DUA PULUH TUJUH

121 7 0
                                    

ARUM memfokuskan kedua mata pada layar gawainya. Meskipun beberapa bagian layarnya sudah retak, gawainya masih bisa berfungsi dengan baik. Untung saja, layar aslinya sama sekali belum rusak, pikirnya. Satu lagi tambahan pada daftar kebutuhannya adalah tentu saja membeli handphone baru. Sejak lima tahun lalu, Arum masih menggunakan gawai bekas Arin, kakaknya. Tentu saja sistem operasi dan kinerjanya sangat jauh tertinggal dibandingkan dengan produk-produk yang bertebaran hari ini.

Abipraya: Saya minta maaf, Rum. Saya paham sekali kalau saya sudah menyakiti perasaan kamu. Saya sangat tidak bermaksud untuk menghindari dan menjauhi kamu seminggu lalu. Saya hanya sedang mengalami banyak tekanan. Saya sangat berharap kamu memaklumi.

Arum: Saya juga ingin minta maaf kalau saya sudah menyinggung perasaan Pak Abi dengan tidak menerima bingkisan buah-buahan kemarin malam.

Dada Arum dibuat berdebar lebih kencang memperhatikan titik-titik pada layar pesan singkatnya muncul, hilang, muncul, dan hilang.

Abipraya tengah mengetikkan balasan untuk perempuan mungil itu. Setelah malam tadi Arum menolak kebaikan Abipraya mentah-mentah, pagi ini Arum dibuat bingung karena ia tidak tahu harus berbicara apa pada Abipraya tentang dirinya yang menolak bingkisan buah-buahan dari Abipraya.

Beritahu Abipraya kalau ia cemburu mengingat fakta Abipraya dan Isabella sudah baikan? Jelas tidak mungkin.

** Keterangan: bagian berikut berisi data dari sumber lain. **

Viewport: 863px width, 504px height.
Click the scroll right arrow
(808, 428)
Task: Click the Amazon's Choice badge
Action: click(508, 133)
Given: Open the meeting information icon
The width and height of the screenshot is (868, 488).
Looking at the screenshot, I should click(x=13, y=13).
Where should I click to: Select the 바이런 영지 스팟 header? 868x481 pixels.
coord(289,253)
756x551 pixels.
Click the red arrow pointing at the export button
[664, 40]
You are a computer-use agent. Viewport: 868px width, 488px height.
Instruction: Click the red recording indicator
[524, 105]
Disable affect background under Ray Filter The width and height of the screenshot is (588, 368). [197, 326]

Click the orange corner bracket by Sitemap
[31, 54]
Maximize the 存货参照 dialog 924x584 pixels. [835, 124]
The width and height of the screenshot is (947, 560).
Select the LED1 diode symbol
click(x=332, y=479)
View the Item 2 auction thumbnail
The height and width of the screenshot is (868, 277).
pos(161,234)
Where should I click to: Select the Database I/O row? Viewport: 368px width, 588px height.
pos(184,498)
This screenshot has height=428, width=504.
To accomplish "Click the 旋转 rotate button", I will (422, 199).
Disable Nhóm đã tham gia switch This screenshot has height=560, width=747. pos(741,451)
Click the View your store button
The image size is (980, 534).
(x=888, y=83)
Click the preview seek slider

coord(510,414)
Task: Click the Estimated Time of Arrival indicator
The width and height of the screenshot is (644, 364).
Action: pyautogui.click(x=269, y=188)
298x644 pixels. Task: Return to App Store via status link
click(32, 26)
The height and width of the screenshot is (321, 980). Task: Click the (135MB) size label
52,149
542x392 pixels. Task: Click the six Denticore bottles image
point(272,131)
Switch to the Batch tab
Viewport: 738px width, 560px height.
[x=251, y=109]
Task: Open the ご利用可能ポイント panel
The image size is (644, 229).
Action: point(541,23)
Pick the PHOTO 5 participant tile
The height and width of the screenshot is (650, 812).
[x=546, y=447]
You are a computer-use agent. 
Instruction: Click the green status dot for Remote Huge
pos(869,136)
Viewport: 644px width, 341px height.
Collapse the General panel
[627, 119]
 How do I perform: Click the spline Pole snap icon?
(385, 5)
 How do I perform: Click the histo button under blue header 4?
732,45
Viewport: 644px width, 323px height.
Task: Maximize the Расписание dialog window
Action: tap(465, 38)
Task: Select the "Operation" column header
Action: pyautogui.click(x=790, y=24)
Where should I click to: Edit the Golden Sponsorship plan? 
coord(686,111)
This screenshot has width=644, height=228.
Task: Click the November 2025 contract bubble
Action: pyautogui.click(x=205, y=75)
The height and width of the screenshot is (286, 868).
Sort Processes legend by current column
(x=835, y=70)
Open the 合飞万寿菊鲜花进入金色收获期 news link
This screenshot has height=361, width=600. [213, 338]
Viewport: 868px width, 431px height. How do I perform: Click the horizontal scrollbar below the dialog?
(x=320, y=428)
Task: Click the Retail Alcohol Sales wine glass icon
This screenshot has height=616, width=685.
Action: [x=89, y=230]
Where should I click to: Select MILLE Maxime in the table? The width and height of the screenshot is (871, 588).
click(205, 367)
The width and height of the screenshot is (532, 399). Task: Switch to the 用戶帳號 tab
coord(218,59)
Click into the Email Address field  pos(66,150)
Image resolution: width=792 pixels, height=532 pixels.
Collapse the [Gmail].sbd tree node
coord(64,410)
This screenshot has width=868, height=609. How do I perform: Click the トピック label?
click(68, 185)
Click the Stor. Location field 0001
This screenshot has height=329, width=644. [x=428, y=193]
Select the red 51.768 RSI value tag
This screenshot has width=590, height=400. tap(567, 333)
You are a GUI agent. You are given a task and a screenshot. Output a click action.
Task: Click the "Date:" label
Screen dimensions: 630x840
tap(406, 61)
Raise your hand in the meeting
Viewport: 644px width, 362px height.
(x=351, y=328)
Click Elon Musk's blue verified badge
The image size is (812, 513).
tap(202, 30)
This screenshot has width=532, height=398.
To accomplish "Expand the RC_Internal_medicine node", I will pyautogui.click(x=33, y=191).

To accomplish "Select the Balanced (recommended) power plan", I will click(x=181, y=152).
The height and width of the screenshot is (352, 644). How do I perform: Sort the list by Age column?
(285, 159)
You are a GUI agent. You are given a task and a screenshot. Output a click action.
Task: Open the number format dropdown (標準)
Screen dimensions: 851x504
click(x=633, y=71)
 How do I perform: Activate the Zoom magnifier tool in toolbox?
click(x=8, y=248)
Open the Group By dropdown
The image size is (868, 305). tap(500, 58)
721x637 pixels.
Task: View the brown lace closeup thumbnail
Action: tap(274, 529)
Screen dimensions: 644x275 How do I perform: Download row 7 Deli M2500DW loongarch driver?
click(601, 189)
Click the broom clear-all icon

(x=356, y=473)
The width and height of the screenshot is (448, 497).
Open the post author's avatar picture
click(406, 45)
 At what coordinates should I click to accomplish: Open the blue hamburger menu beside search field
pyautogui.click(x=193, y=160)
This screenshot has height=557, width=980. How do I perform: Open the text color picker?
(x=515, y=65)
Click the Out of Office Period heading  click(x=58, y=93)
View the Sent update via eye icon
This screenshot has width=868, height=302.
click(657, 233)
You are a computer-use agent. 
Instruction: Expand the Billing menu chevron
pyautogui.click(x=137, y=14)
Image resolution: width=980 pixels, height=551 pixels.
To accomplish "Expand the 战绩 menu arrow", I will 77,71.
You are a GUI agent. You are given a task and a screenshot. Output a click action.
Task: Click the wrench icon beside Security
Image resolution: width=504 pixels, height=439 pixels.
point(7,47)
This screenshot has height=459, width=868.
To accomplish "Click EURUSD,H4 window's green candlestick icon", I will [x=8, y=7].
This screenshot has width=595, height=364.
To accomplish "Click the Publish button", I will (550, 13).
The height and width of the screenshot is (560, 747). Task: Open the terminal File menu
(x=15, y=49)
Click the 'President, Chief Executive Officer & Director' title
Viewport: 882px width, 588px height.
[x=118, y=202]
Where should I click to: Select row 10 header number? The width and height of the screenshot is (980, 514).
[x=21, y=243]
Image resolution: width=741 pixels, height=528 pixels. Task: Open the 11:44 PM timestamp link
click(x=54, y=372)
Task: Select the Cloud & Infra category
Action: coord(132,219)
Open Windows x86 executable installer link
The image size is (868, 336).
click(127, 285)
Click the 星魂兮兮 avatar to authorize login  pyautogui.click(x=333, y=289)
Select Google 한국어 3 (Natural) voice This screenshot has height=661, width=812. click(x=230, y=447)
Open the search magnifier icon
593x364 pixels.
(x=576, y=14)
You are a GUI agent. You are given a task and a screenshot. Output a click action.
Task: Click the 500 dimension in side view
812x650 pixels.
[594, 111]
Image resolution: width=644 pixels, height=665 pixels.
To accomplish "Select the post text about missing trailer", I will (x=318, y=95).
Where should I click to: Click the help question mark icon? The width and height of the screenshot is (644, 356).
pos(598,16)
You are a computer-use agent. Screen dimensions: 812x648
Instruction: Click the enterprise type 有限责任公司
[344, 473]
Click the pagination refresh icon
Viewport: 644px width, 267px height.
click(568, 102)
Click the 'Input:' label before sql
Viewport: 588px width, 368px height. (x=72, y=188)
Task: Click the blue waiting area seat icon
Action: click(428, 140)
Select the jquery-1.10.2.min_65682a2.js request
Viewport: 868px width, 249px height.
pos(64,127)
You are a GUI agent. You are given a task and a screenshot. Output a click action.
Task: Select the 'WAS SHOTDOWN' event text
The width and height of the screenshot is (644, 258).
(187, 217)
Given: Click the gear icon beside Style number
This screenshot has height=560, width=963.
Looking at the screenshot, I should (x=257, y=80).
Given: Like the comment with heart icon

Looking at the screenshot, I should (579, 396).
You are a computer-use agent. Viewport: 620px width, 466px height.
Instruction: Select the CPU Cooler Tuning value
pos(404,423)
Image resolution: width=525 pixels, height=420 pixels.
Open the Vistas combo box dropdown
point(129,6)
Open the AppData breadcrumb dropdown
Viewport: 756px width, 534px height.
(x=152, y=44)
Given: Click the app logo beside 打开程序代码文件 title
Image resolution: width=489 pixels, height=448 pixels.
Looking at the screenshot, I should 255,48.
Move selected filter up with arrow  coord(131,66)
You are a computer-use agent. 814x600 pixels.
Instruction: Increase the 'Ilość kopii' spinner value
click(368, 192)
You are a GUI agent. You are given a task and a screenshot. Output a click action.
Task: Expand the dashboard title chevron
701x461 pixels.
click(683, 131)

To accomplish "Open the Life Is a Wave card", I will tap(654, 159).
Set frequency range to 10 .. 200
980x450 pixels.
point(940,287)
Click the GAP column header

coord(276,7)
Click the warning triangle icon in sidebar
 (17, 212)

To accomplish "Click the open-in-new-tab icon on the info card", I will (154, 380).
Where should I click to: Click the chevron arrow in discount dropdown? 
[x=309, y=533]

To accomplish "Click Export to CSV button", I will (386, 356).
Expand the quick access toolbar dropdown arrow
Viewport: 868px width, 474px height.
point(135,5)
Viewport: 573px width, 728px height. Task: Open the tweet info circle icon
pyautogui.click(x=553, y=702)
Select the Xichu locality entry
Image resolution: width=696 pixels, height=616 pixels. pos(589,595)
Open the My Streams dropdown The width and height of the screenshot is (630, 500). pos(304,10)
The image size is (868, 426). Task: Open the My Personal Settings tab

Abipraya: Apa kita bisa sepakat bahwa seminggu yang lalu hanyalah sebuah kesalahpahaman, Rum? Saya akui bahwa saya salah, ceroboh, dan saya tidak akan mengulanginya. Saya sangat menyesal.

Abipraya: Kamu boleh ingatkan saya kalau saya melupakan janji-janji saya seperti seminggu kemarin, Rum. Sekarang saya ingat kalau saya belum sempat membayar hutang traktir makan saya untuk kamu 😅

Arum tersenyum samar, ia kemudian menenggelamkan wajahnya di atas bantal, menangis. Pertahanannya rubuh. Ia tidak tahu apa yang harus ia lakukan. Jelas sekali ia sakit hati melihat Abipraya dan Isabella bersama kembali. Tapi, dalam hatinya ia menyesal bahwa ia telah membiarkan perasaan itu tumbuh sedemikian dalam dan besar pada Abipraya.

Ia marah pada dirinya sendiri karena ia tahu bahwa ia tidak akan pernah layak dan "benar" untuk Abipraya. Ia juga marah pada Abipraya yang sepertinya tak paham kalau Arum ingin membatasi diri karena ia tak mau melibatkan diri lebih jauh lagi dalam kehidupan Abipraya.

Arum: Pak Abi, saya tidak bermaksud untuk tidak menghormati Pak Abi. . . Tapi, sepertinya saya sudah bisa mandiri sekarang. Pak Abi tidak perlu lagi membimbing saya setiap waktu. Saya paham bahwa Pak Abi ingin membantu saya menyelesaikan masalah-masalah saya. Faktanya, kehidupan saya sudah membaik sekarang. Jadi, terima kasih banyak sekali lagi. Saya tidak akan melupakan jasa Pak Abi. Saya bersyukur sekali.

Hati Abipraya tercekat—dahinya mengernyit bingung. Apakah Arum meminta saya untuk menjauhinya, pikirnya. Dilema melanda hati pria itu dengan luar biasa. Ia masih berusaha untuk memahami semuanya. Memahami perasaannya terhadap Arum, memahami situasinya dengan Isabella, memahami bahwa hidupnya akan kembali pada kondisi yang sama sebelum ia akrab dengan Arum, datar dan hampa. Satu-satunya perbedaan adalah bahwa ia sudah berbaikan dengan Isabella.

Namun, kehangatan yang ia dapatkan dari Isabella bahkan tidak terasa sama lagi.

Ia akan menjalani hari-harinya tanpa Arum. Tanpa sesi makan bersama dengan Arum. Tanpa sesi berjalan di samping Arum. Tanpa sesi menemui Arum di rooftop. Tanpa sesi membantu mencarikan Arum beasiswa. Tanpa menyaksikan Arum membaca bukunya sembari bersandar di pohon besar. Hatinya terasa pengap sekali hanya dengan memikirkan itu saja—ia tak mau berpisah dengan Arum.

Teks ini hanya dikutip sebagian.